→ **Problem to work on**:
Scan the entries for the string "Azerbaijan" and give the number of lines that have it, nothing further.

[Start of section]

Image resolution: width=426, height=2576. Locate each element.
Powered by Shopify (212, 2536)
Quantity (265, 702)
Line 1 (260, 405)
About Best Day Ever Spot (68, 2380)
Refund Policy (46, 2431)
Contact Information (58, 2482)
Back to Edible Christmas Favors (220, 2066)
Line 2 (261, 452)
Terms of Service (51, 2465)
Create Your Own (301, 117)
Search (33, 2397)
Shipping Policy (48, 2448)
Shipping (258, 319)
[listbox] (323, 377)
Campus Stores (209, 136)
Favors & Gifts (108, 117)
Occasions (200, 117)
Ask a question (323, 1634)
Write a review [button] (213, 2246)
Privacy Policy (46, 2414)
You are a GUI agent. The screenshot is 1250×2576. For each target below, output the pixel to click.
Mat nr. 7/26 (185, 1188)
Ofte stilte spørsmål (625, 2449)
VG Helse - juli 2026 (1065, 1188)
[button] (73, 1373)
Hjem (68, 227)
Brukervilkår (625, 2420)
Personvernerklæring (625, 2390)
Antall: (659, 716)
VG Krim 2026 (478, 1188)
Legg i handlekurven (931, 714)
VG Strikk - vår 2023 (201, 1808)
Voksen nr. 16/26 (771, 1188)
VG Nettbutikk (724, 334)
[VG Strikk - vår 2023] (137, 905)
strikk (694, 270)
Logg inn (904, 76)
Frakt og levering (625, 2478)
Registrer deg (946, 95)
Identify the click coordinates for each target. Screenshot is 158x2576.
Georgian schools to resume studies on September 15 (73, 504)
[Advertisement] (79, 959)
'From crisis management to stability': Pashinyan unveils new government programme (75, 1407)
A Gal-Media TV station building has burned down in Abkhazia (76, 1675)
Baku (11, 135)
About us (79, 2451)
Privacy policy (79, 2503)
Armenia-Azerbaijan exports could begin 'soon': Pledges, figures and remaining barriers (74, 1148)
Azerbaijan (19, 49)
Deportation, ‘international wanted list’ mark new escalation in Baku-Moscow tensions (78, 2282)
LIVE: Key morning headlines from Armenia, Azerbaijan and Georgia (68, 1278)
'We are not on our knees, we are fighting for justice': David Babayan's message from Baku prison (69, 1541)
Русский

[End of section]

→ **Exercise output**:
3